§ Document extract:

• • • •

January 26, 2024

Apache Hudi™ 1.0 Preview: A Database Experience on the Data Lake

Written by:

Floyd Smith

Apache Hudi™ 1.0 Preview: A Database Experience on the Data Lake

‍This post is a summary of a well-attended talk from Open Source Data Summit 2023. The speakers, Bhavani Sudha Saktheeswaran and Sagar Sumit - well-known to the community as Sudha and Sagar - shared the story of Hudi, from its origins at Uber a decade ago to the ambitious new features planned for Hudi 1.0 and beyond. We invite you to view the Hudi 1.0 talk on the Open Source Data Summit site.

Apache Hudi is a top-level Apache open source project and community that reimagines what is possible on a data lake, bringing advanced data warehouse capabilities to lakes. From its inception at Uber in 2016 to the upcoming 1.0 release, Hudi has revolutionized what is possible with data lakes and become a cornerstone in modern data architecture.

Video 1. Watch this brief, four-minute video to learn about Hudi's background, success to date, and the goals for Hudi 1.0.

Hudi was started to meet the challenges of hypergrowth at Uber. The team wanted to implement data warehouse-type functionality on a data lake architecture, but constantly ran into performance and functionality issues. “We were dealing with not just scale and complexity… we also needed designs that would support transactional capabilities on the data lake”, Bhavani shared. Large datasets, like the set of all Uber trips taken, were especially challenging to work with, due to their sheer scale.

The Uber team found themselves bulk re-ingesting 120TB of data every 8 hours — even though only 500GB of data, well under 1% of the total, had actually changed. These re-computations were incredibly expensive and slow, resulting in an end-to-end data freshness of 24 hours. This was very limiting for a fast-growing, ambitious business like Uber.

So the Uber team designed what would become the Hudi project to more efficiently process data in the lake, dropping upsert time to 10 minutes and end-to-end data freshness to 1 hour. Hudi began to grow in popularity within Uber; eventually, the effort was made an open source project and donated to the Apache Software Foundation.

Figure 1. Hudi’s capabilities improved after it was put into open source and donated to the Apache Software Foundation.

Today, Hudi is widely used in industry by leading companies like Amazon, Robinhood, and Walmart, and comes pre-installed on five cloud providers, including AWS and GCP. The vibrant Hudi community has more than 400 contributors and over 3700 participants on Slack.

Hudi 0.14 was recently released, and Hudi 1.0 is currently in beta. Hudi 1.0 takes significant steps toward the aspiration of making Hudi the first transactional database for the data lake. Let’s take a look at the foundational components of Hudi that set the stage for future improvements.

Under the Hood

To understand how Hudi achieves its efficiency and flexibility, let's look at two core database components: tables and queries.

• • • •

§ Data lines:
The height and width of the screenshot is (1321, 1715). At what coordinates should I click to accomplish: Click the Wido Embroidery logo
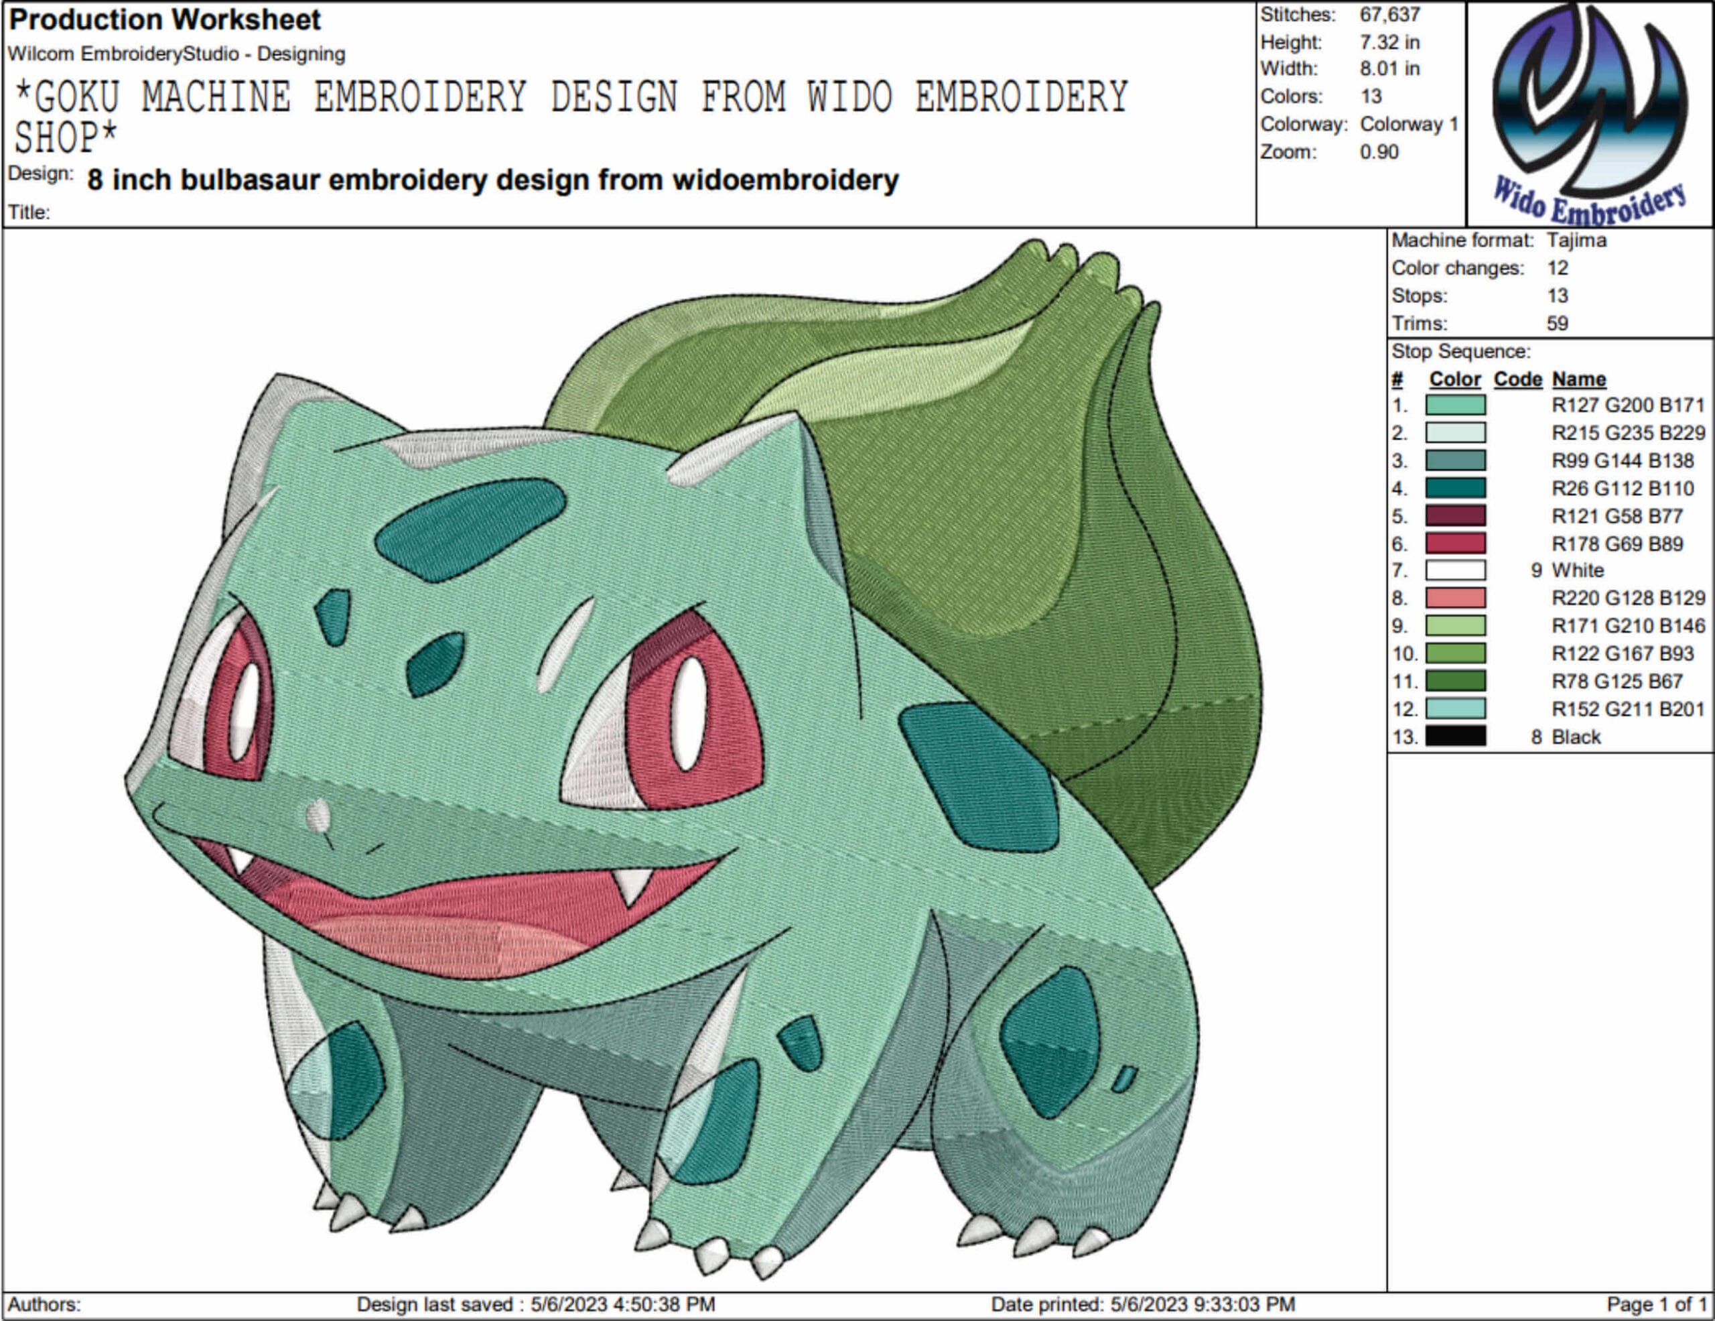pyautogui.click(x=1590, y=114)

• • • •

§ Written problem 1: According to the Hudi preview post, how many contributors does the Hudi community have?
§ Written problem 2: Retype the part of the Hudi preview post starting at "Today, Hudi is" and ending at "for future improvements.".
§ Written problem 3: Do these statements agree with the Hudi preview post? (a) Hudi got its start at Uber in 2016. (b) Hudi comes pre-installed on three cloud providers. (c) Hudi 1.0 has already been fully released.

§ Task answer 1: More than 400

§ Task answer 2:
Today, Hudi is widely used in industry by leading companies like Amazon, Robinhood, and Walmart, and comes pre-installed on five cloud providers, including AWS and GCP. The vibrant Hudi community has more than 400 contributors and over 3700 participants on Slack.

Hudi 0.14 was recently released, and Hudi 1.0 is currently in beta. Hudi 1.0 takes significant steps toward the aspiration of making Hudi the first transactional database for the data lake. Let’s take a look at the foundational components of Hudi that set the stage for future improvements.

§ Task answer 3:
(a) Yes: "From its inception at Uber in 2016"
(b) No: "comes pre-installed on five cloud providers, including AWS and GCP"
(c) No: "Hudi 1.0 is currently in beta"